[Part of a data file]
╭──
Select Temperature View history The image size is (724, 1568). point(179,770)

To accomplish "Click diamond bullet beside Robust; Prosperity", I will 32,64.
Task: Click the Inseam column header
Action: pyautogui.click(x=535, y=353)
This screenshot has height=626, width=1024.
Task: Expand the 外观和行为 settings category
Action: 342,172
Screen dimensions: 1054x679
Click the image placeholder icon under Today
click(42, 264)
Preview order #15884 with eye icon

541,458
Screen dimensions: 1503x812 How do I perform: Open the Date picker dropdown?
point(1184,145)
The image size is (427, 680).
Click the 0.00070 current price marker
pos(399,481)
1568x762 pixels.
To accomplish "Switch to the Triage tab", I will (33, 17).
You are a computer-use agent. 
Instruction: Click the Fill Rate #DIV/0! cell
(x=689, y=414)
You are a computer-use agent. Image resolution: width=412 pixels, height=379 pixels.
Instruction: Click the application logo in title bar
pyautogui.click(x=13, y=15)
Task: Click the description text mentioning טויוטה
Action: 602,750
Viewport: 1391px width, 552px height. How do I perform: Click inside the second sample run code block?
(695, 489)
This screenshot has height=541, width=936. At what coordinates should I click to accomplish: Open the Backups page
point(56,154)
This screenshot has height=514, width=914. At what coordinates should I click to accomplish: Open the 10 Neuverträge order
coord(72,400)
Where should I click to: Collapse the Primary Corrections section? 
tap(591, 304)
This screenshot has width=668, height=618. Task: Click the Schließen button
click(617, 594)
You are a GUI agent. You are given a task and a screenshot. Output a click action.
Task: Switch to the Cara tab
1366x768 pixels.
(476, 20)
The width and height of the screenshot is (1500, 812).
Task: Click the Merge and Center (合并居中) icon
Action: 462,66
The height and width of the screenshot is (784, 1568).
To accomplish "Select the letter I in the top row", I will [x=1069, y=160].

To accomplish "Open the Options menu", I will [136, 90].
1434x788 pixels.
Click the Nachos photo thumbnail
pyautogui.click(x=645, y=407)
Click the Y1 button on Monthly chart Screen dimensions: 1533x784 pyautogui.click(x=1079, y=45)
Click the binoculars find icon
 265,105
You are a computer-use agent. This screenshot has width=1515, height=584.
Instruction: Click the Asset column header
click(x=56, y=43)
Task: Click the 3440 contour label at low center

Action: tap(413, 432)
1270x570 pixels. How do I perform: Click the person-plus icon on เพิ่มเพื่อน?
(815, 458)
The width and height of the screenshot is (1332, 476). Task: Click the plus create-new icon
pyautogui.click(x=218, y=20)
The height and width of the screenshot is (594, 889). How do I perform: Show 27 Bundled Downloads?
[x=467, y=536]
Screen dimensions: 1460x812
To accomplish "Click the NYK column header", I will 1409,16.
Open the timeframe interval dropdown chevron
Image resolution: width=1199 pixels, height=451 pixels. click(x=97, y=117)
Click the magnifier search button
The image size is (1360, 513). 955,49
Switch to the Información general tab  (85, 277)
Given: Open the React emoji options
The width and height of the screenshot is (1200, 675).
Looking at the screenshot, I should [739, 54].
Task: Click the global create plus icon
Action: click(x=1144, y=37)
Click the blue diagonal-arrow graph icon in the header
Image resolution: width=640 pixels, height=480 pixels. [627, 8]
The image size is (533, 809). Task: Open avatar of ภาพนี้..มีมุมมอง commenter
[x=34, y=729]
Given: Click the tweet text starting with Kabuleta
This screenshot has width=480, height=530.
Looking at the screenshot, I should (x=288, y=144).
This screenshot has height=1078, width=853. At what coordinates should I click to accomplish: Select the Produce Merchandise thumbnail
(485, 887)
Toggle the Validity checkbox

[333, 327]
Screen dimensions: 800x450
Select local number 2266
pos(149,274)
╰──
_WRITTEN REQUEST:_ Reproduce every line of the records above word for word, without changing anything.

_SOLUTION TO THE PROBLEM:_
Select Temperature View history The image size is (724, 1568). point(179,770)

To accomplish "Click diamond bullet beside Robust; Prosperity", I will 32,64.
Task: Click the Inseam column header
Action: pyautogui.click(x=535, y=353)
This screenshot has height=626, width=1024.
Task: Expand the 外观和行为 settings category
Action: 342,172
Screen dimensions: 1054x679
Click the image placeholder icon under Today
click(42, 264)
Preview order #15884 with eye icon

541,458
Screen dimensions: 1503x812 How do I perform: Open the Date picker dropdown?
point(1184,145)
The image size is (427, 680).
Click the 0.00070 current price marker
pos(399,481)
1568x762 pixels.
To accomplish "Switch to the Triage tab", I will (33, 17).
You are a computer-use agent. 
Instruction: Click the Fill Rate #DIV/0! cell
(x=689, y=414)
You are a computer-use agent. Image resolution: width=412 pixels, height=379 pixels.
Instruction: Click the application logo in title bar
pyautogui.click(x=13, y=15)
Task: Click the description text mentioning טויוטה
Action: 602,750
Viewport: 1391px width, 552px height. How do I perform: Click inside the second sample run code block?
(695, 489)
This screenshot has height=541, width=936. At what coordinates should I click to accomplish: Open the Backups page
point(56,154)
This screenshot has height=514, width=914. At what coordinates should I click to accomplish: Open the 10 Neuverträge order
coord(72,400)
Where should I click to: Collapse the Primary Corrections section? 
tap(591, 304)
This screenshot has width=668, height=618. Task: Click the Schließen button
click(617, 594)
You are a GUI agent. You are given a task and a screenshot. Output a click action.
Task: Switch to the Cara tab
1366x768 pixels.
(476, 20)
The width and height of the screenshot is (1500, 812).
Task: Click the Merge and Center (合并居中) icon
Action: 462,66
The height and width of the screenshot is (784, 1568).
To accomplish "Select the letter I in the top row", I will [x=1069, y=160].

To accomplish "Open the Options menu", I will [136, 90].
1434x788 pixels.
Click the Nachos photo thumbnail
pyautogui.click(x=645, y=407)
Click the Y1 button on Monthly chart Screen dimensions: 1533x784 pyautogui.click(x=1079, y=45)
Click the binoculars find icon
 265,105
You are a computer-use agent. This screenshot has width=1515, height=584.
Instruction: Click the Asset column header
click(x=56, y=43)
Task: Click the 3440 contour label at low center

Action: tap(413, 432)
1270x570 pixels. How do I perform: Click the person-plus icon on เพิ่มเพื่อน?
(815, 458)
The width and height of the screenshot is (1332, 476). Task: Click the plus create-new icon
pyautogui.click(x=218, y=20)
The height and width of the screenshot is (594, 889). How do I perform: Show 27 Bundled Downloads?
[x=467, y=536]
Screen dimensions: 1460x812
To accomplish "Click the NYK column header", I will 1409,16.
Open the timeframe interval dropdown chevron
Image resolution: width=1199 pixels, height=451 pixels. click(x=97, y=117)
Click the magnifier search button
The image size is (1360, 513). 955,49
Switch to the Información general tab  (85, 277)
Given: Open the React emoji options
The width and height of the screenshot is (1200, 675).
Looking at the screenshot, I should [739, 54].
Task: Click the global create plus icon
Action: click(x=1144, y=37)
Click the blue diagonal-arrow graph icon in the header
Image resolution: width=640 pixels, height=480 pixels. [627, 8]
The image size is (533, 809). Task: Open avatar of ภาพนี้..มีมุมมอง commenter
[x=34, y=729]
Given: Click the tweet text starting with Kabuleta
This screenshot has width=480, height=530.
Looking at the screenshot, I should (x=288, y=144).
This screenshot has height=1078, width=853. At what coordinates should I click to accomplish: Select the Produce Merchandise thumbnail
(485, 887)
Toggle the Validity checkbox

[333, 327]
Screen dimensions: 800x450
Select local number 2266
pos(149,274)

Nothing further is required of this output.